I know I said I’d never eat again after eating half a Wagyu ribeye the day before, but it turns out that half a ribeye only helped bloat my body to the point where I could accommodate additional foodstuff: ribs, fish, entire battleships, etc. I dunked the fried cubes in soy and, again, I was in heaven… for roughly seven seconds. Then my kids started screaming and I again yearned for a beef temple. My wife politely declined a bite. She was clearly jealous of the steak. Hateful. The steak would be the end of us, especially since I sliced it up raw that same night and served it as a carpaccio to dinner guests:
That’s raw wagyu drizzled with olive oil and lemon juice, finished off with salt and pepper. My kid tried it and didn’t like it, but I gave her a dollar for daring to eat it anyway. As for me, I was again in a fatty, beefy rapture. In raw form, the layered fat takes on the qualities of a prized fish belly. It was like magic. The wagyu could do no wrong by me. The Takeout tasked me with fucking up this piece of meat, but it turns out it’s basically impossible to fuck up because it’s such high quality. Like a rich private equity asshole breaking up media companies and ruining lives on a whim, it can do no wrong. And I know this because I subjected the remaining portion of the beef to the sternest test of all…
Day 3: Wagyu Philly Cheesesteak, Wagyu a la Trump
By now, the Wagyu had to go. There was still a quarter of the steak in the fridge and the rest of my family had had enough of me obsessing over a stupid piece of beef. They were right to be annoyed, of course. Like a cursed artifact, the Wagyu had poisoned my mind, turning me against anyone that I perceived as a threat to the wagyu. No one appreciated the Wagyu as I did. No one loved it as I did. No one was happy for us. Why couldn’t they be happy for me finding true beef love?

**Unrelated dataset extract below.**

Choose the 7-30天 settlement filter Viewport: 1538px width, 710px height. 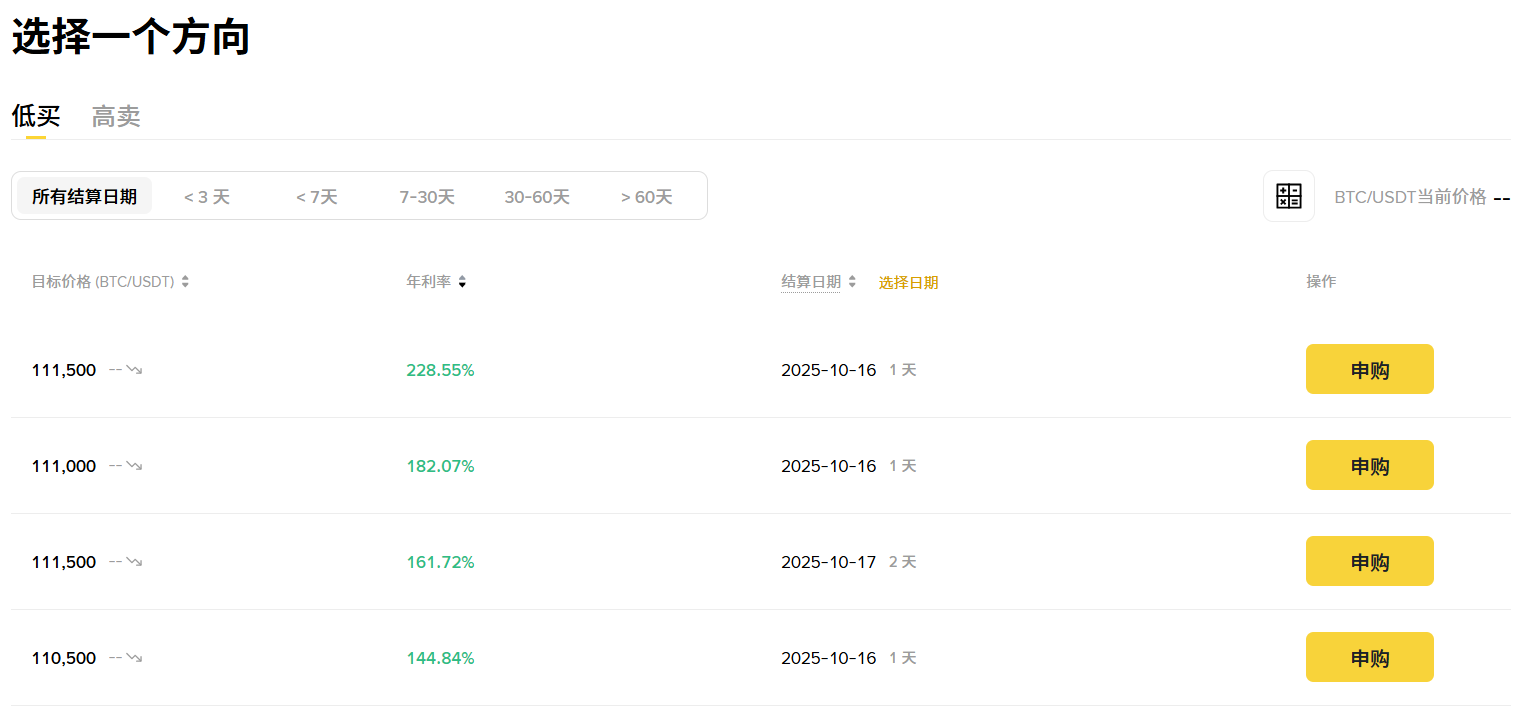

I was sick with beef. I had to finish the fucker off. So I made a wagyu cheesesteak for lunch, complete with sautéed onions and jalapenos:
That looks like a god awful mess, but I assure you it was tasty. And then, in a final betrayal, I took the final piece of the ribeye and cooked it into oblivion. My goal was to have it rocking on the plate, just the way the President likes it. But again, this was not an ordinary piece of meat. Turns out that when you overcook Wagyu, it doesn’t toughen up. It simply disappears. When I was done overcooking it and filling the kitchen with acrid smoke, this was all that was left of my beloved:
Yes, that’s ketchup. I’d like to tell you that this tasted bad, and that anyone who eats such a nice cut of beef this way is truly deranged. But yeah, it still tasted awesome. Tasted like the burger I’ve always wanted to eat. Oh Wagyu, is there nothing you cannot do? I am helpless to resist you. You’ve ruined my home and you’ve ruined me for ordinary steak forever. You made me into a monster. Curse your stupid sexy unctuousness.
Anyway, I give Wagyu five stars. The five is for A5!